Our California hemp lawyers regularly get asked about the laws and regulations about growing hemp in California, manufacturing hemp products, and shipping those products around the country. I’ve written about the various hemp laws in California and how confusing they are previously (see here and here). Those posts, however, were more geared towards the manufacture and sale of hemp-derived cannabidiol (“Hemp CBD”) products than the actual cultivation of hemp, which is becoming an increasingly important topic in the hemp industry in the wake of the federal Agricultural Improvement Act of 2018 (or “2018 Farm Bill”).

The reality is that California is far behind many other states when it comes to hemp. There are very few laws or regulations here on hemp and Hemp CBD, and most of them take a very restrictive view towards what kinds of products are allowed to be sold. There is actual law on the books for cultivation, but it mostly sat there for a few years and is only now coming to light.

To understand the current state of hemp cultivation in California, we need to look back a few years. In 2013, California passed Senate Bill 566, the California Industrial Hemp Farming Act (or “CIHFA”). The CIHFA amended the Health and Safety Code to redefine “marijuana” to exclude industrial hemp, and to statutorily define industrial hemp. It also added a section to the Food and Agriculture Code that would regulate the production of hemp by established agricultural research institutions and commercial cultivators. This latter section was not immediately effective and was subject to federal law authorizing it.

The next year, the federal Agricultural Act of 2014 (or “2014 Farm Bill”) was passed. As readers of this blog probably know by now, section 7606 of the 2014 Farm Bill allowed the cultivation of hemp for research purposes conducted under an agricultural pilot program or by a research institution, in states where hemp cultivation was legal.
□ □ □ □ □ □ □
_SHORT TASK 1:_ According to the hemp law passage, in what year did California pass Senate Bill 566?
_SHORT TASK 2:_ Copy the hemp law passage between "The next year, the" and "cultivation was legal.", inclusive, substituting "trial program" for "pilot program".
□ □ □ □ □ □ □
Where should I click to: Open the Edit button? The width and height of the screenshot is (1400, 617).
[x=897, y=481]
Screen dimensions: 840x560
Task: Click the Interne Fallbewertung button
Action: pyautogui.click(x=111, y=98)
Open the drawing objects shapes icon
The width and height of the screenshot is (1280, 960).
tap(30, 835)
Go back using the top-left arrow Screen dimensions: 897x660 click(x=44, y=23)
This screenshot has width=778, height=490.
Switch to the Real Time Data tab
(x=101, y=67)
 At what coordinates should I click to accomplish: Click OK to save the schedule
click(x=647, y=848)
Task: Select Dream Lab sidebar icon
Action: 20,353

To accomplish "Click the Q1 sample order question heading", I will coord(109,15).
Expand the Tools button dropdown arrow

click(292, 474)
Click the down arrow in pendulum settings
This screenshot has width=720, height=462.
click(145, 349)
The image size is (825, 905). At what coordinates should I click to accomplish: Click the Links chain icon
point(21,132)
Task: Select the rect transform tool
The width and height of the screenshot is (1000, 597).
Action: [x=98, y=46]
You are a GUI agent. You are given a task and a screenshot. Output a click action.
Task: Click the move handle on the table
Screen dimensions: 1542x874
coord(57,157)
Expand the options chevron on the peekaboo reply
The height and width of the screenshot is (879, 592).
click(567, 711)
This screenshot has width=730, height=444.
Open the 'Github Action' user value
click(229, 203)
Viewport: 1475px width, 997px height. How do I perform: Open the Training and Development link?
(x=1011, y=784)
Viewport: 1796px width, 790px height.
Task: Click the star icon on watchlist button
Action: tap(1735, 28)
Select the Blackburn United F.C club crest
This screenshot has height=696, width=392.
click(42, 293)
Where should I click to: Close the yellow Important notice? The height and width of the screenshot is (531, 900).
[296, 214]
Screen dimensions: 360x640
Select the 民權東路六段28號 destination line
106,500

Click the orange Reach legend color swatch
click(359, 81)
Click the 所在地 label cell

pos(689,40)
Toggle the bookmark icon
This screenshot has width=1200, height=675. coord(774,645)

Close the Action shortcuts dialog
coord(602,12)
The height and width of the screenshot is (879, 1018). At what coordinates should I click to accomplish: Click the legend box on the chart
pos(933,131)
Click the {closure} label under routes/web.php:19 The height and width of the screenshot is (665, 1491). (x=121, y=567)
□ □ □ □ □ □ □
_EXPECTED ANSWER 1:_ 2013

_EXPECTED ANSWER 2:_
The next year, the federal Agricultural Act of 2014 (or “2014 Farm Bill”) was passed. As readers of this blog probably know by now, section 7606 of the 2014 Farm Bill allowed the cultivation of hemp for research purposes conducted under an agricultural trial program or by a research institution, in states where hemp cultivation was legal.